Exercise -> Extract each line of the records that contains the string "Task", and treat uppercase and lowercase letters as different.

Given records ->
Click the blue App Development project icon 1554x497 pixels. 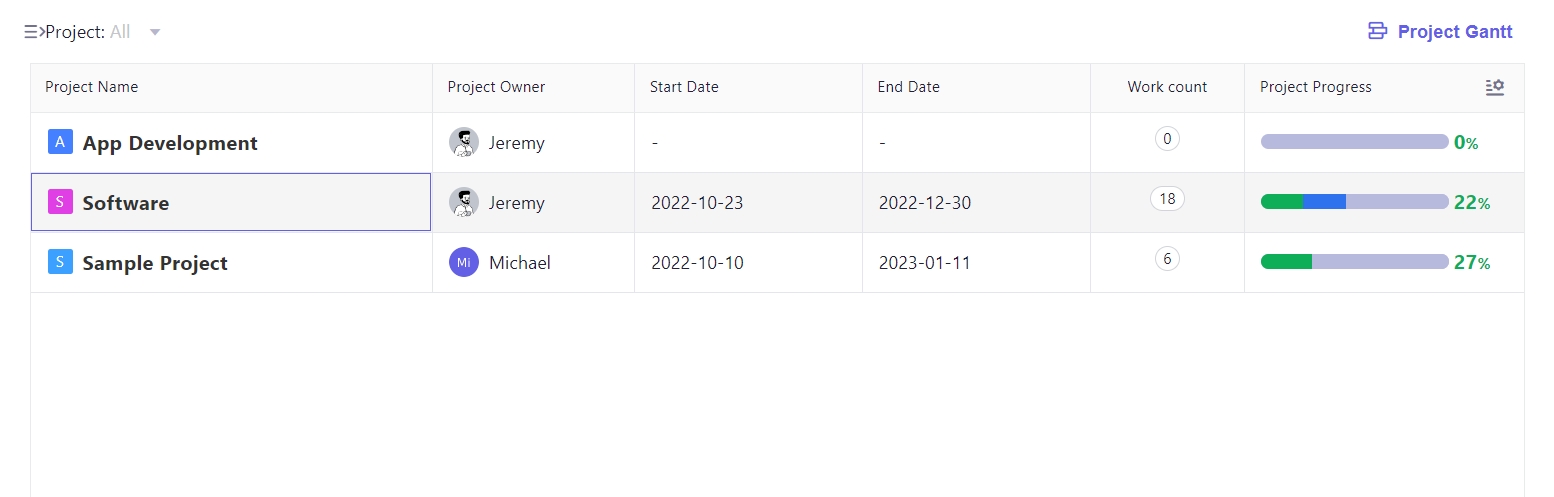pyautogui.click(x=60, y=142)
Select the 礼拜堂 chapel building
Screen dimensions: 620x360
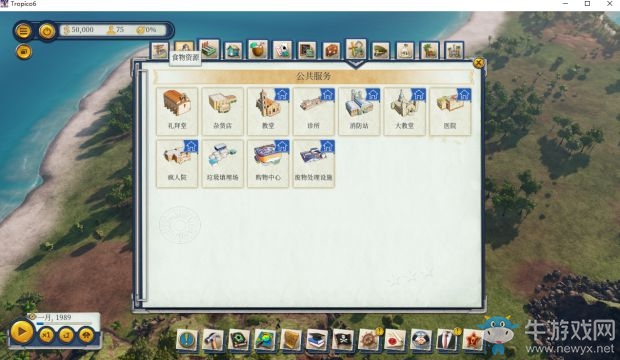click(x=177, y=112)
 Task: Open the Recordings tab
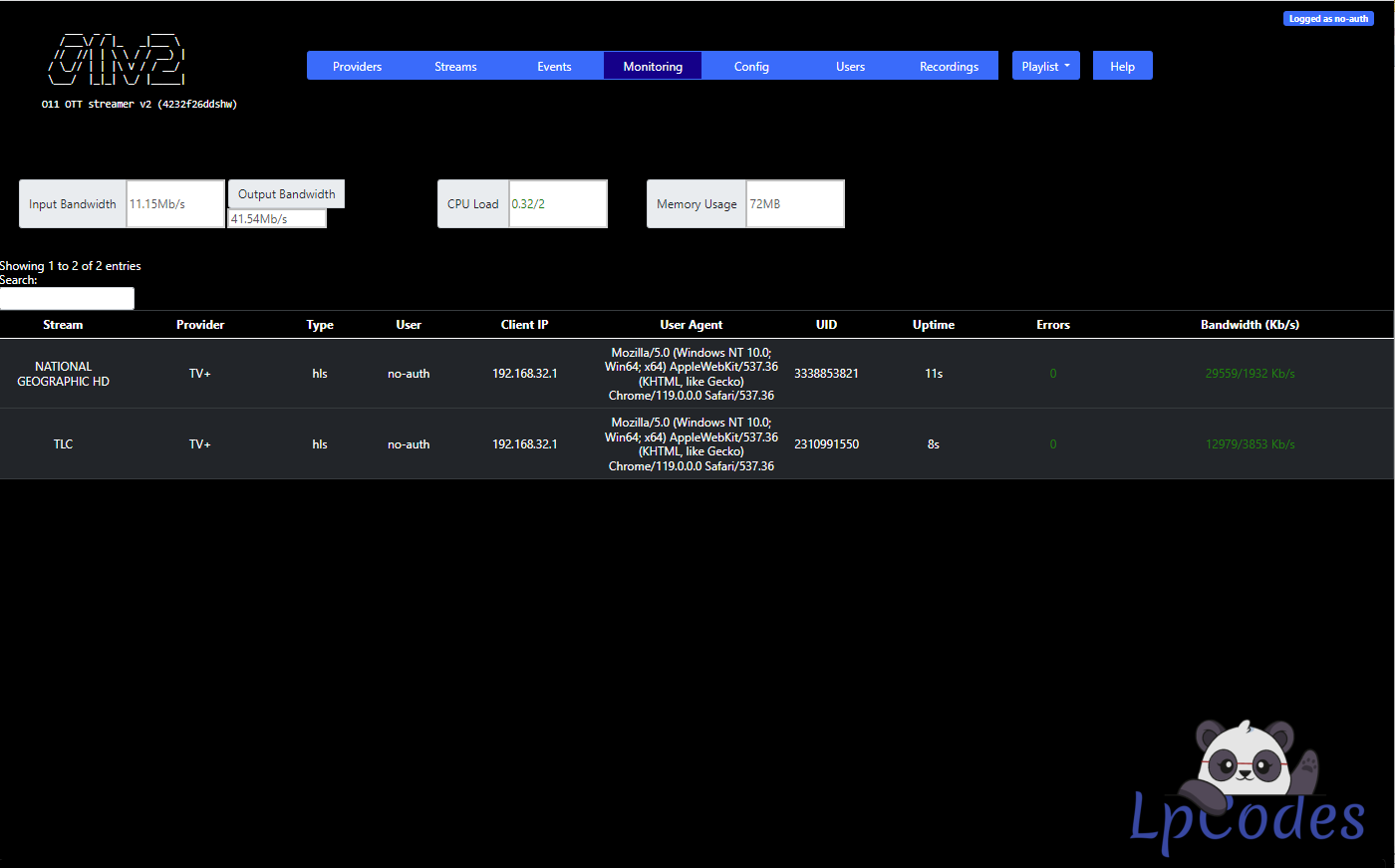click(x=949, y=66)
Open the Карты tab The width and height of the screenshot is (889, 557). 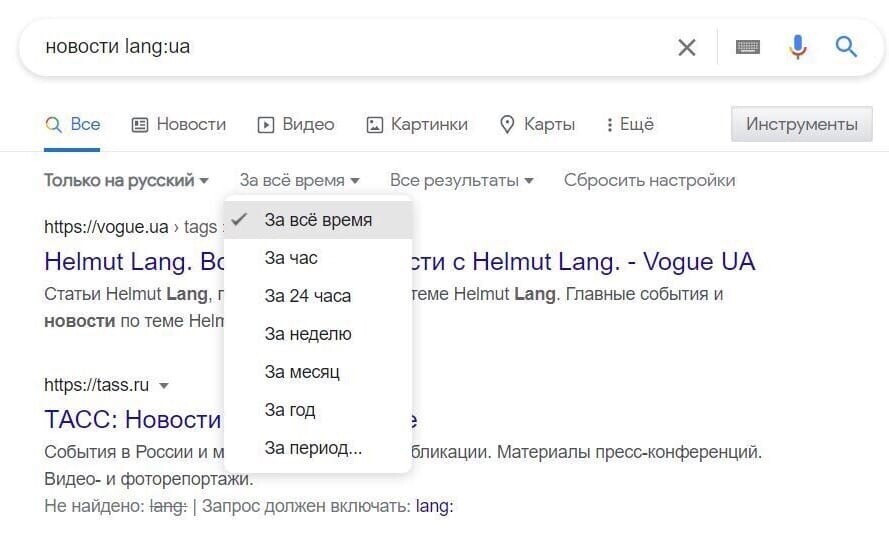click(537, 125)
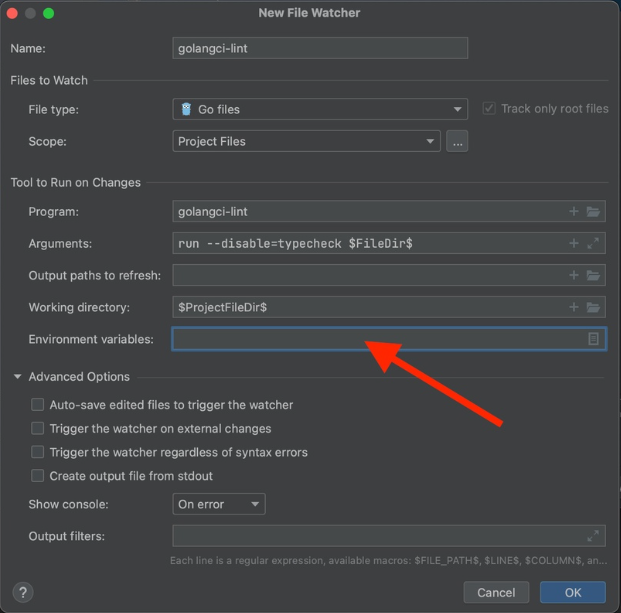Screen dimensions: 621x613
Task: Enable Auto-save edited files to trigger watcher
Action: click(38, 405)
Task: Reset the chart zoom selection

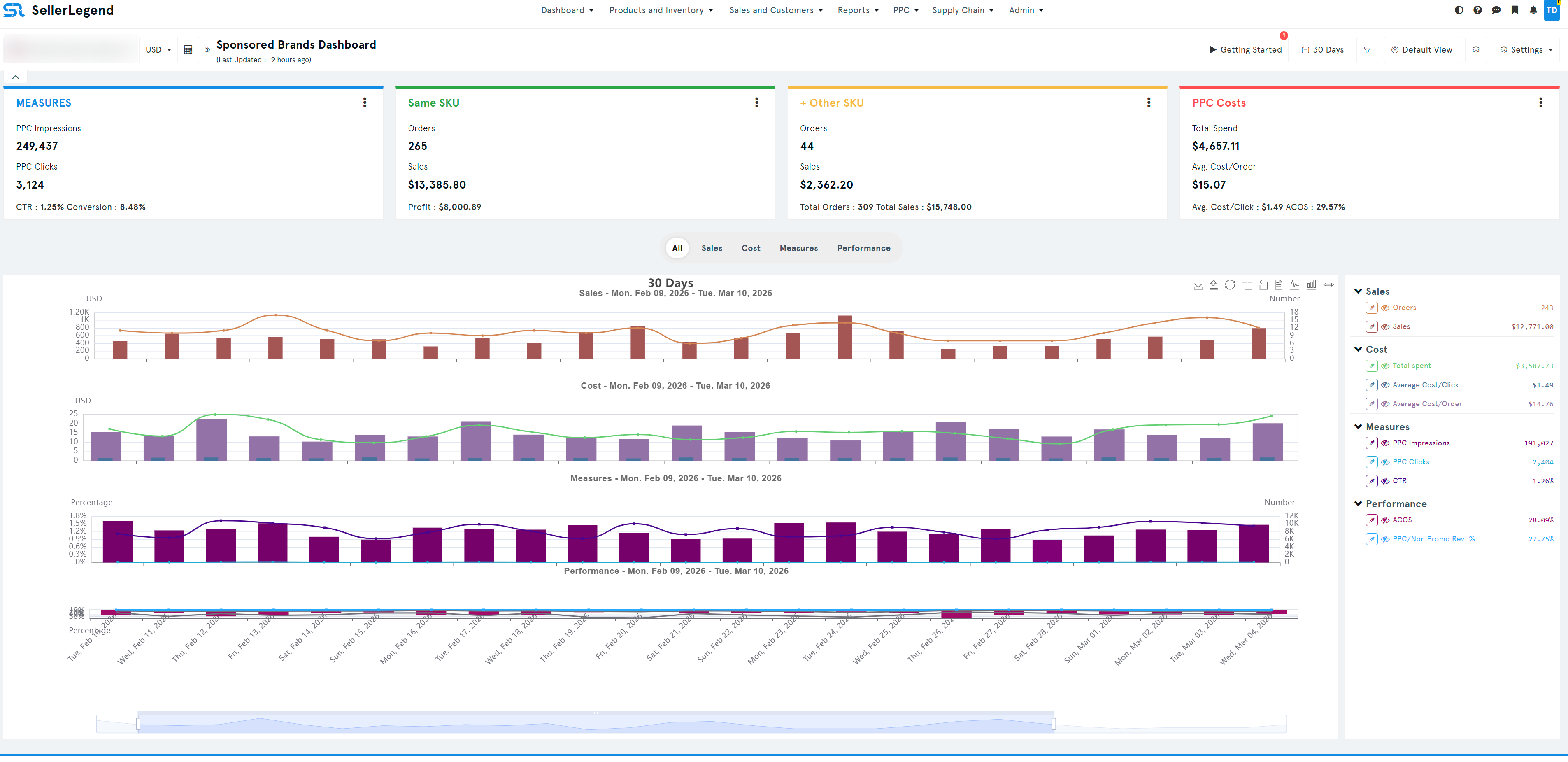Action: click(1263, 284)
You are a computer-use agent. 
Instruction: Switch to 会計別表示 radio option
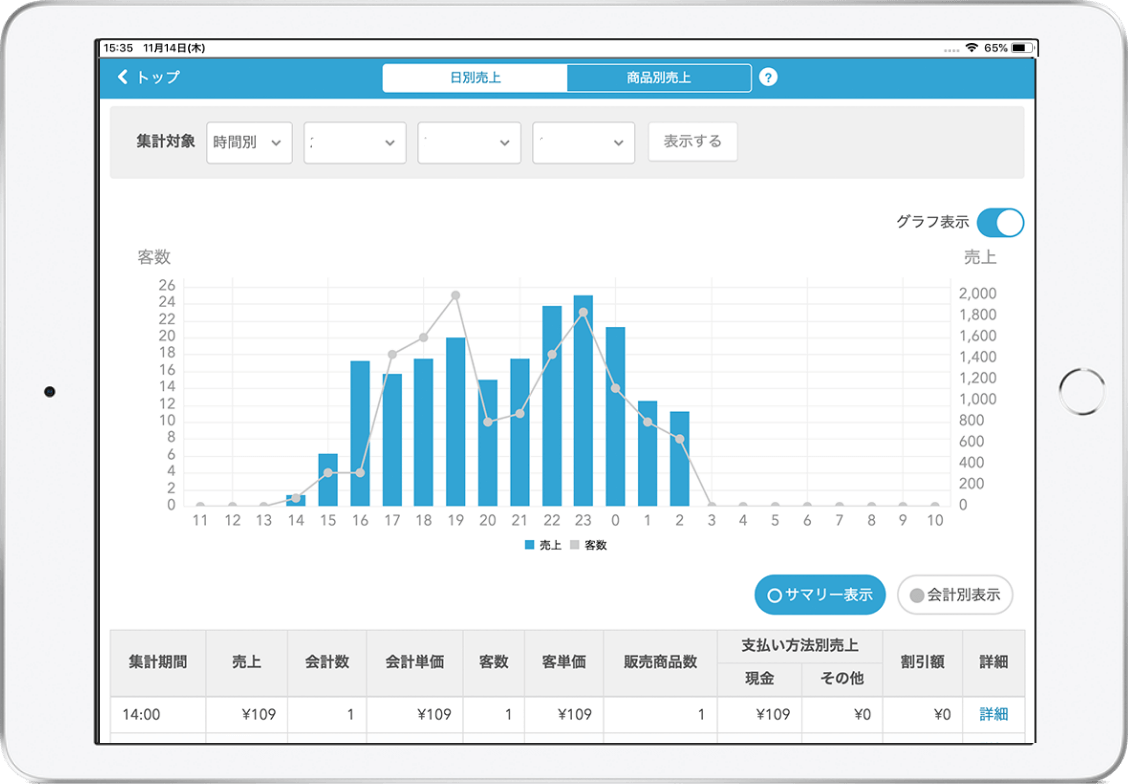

The reply ->
 Task: Open the Recordings tab
Task: Enable Auto-save edited files to trigger watcher
Task: Reset the chart zoom selection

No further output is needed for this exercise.